Autoridades, con la vista limitada a casos de corrupción
Dijo que desafortunadamente, en México las autoridades creadas para combatir la corrupción no hacen caso a los reportajes bien documentados del robo de los recursos públicos, cuando deberían de servir de base para una investigación a fondo oficial, porque precisamente para ello fueron creadas, para perseguir, esclarecer y castigar la corrupción en el gobierno.
Sin embargo, tristemente esto no ocurre en México.
Los sistemas anticorrupción no sirven para nada, no investigan, no persiguen a nadie, no han metido a la cárcel a todos los corruptos descubiertos.
“Desafortunadamente son instituciones creadas con un objetivo, pero en la realidad de los hechos no funcionan”, dijo. “No hay avances en el combate a la corrupción, al contrario, el gobierno de la 4T está desapareciendo instituciones relacionadas con la transparencia porque no quiere que se conozca las operaciones que realiza con dinero de los mexicanos”.
“Al desaparecer las instituciones, las que sobrevivan a estas reformas constitucionales que promueve la 4T no servirán para nada, están sometidas”, advirtió.
“Será algo terrible, la sociedad no podrá tener la certeza de cómo se combate la corrupción.

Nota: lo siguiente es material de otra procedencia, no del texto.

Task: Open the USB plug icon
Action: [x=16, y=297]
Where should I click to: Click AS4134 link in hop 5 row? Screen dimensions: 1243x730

Lo que ha hecho la 4T en combate a la corrupción son palabras nada más porque no está ocurriendo. Las instituciones creadas para combatir y castigar la corrupción no están haciendo su trabajo”.
Combate a la corrupción, solo en discursos
Baños Ramírez destacó que en países verdaderamente democráticos, donde impera las leyes y democracia, una investigación periodística, como la que realiza el Diario, sirve para que todo el mecanismo anticorrupción se active y realicen investigaciones serias y profundas hasta que corroboren la información publicada y finquen responsabilidades, si las hubiera. Sin embargo, en México, desafortunadamente no le dan seguimiento a estos reportajes sobre corrupción. Al contrario, el gobierno quiere borrar las evidencias y tapar la corrupción con un dedo.
“La 4T en vez de demostrar que es un gobierno que de verdad quiere combatir la corrupción, solo maneja un discurso, son palabras, nada de hechos reales de que combaten la corrupción”, señaló.
“El gobierno federal anterior (de López Obrador, fundador de Morena y creador del régimen de la 4T) repitió infinidad de veces que combate la corrupción, que ya se acabó la corrupción, que ya no hay corrupción en el gobierno de México, pero fueron un manejo mediático y palabras inventadas, porque en la realidad no se ve que la corrupción en el gobierno haya sido erradicada o disminuido”.
Pronosticó que esta corrupción que se vio en el sexenio anterior de AMLO va a estar peor ahora con la supremacía judicial y la supremacía legislativa de Morena “por lo que viene un oscurantismo enorme y terrible en el manejo de los recursos públicos en México.
“Esta supremacía de Morena viene a ser una tormenta que oscurece a todo México, igual como una tormenta que oscurece el desierto”, señaló.
“Será peor el oscurantismo gubernamental en este sexenio porque ahora que tienen la hegemonía completa, harán muchas cosas más de lo que hizo AMLO. No nos imaginamos hasta donde va a llegar la corrupción, porque se tolera, permite y oculta”.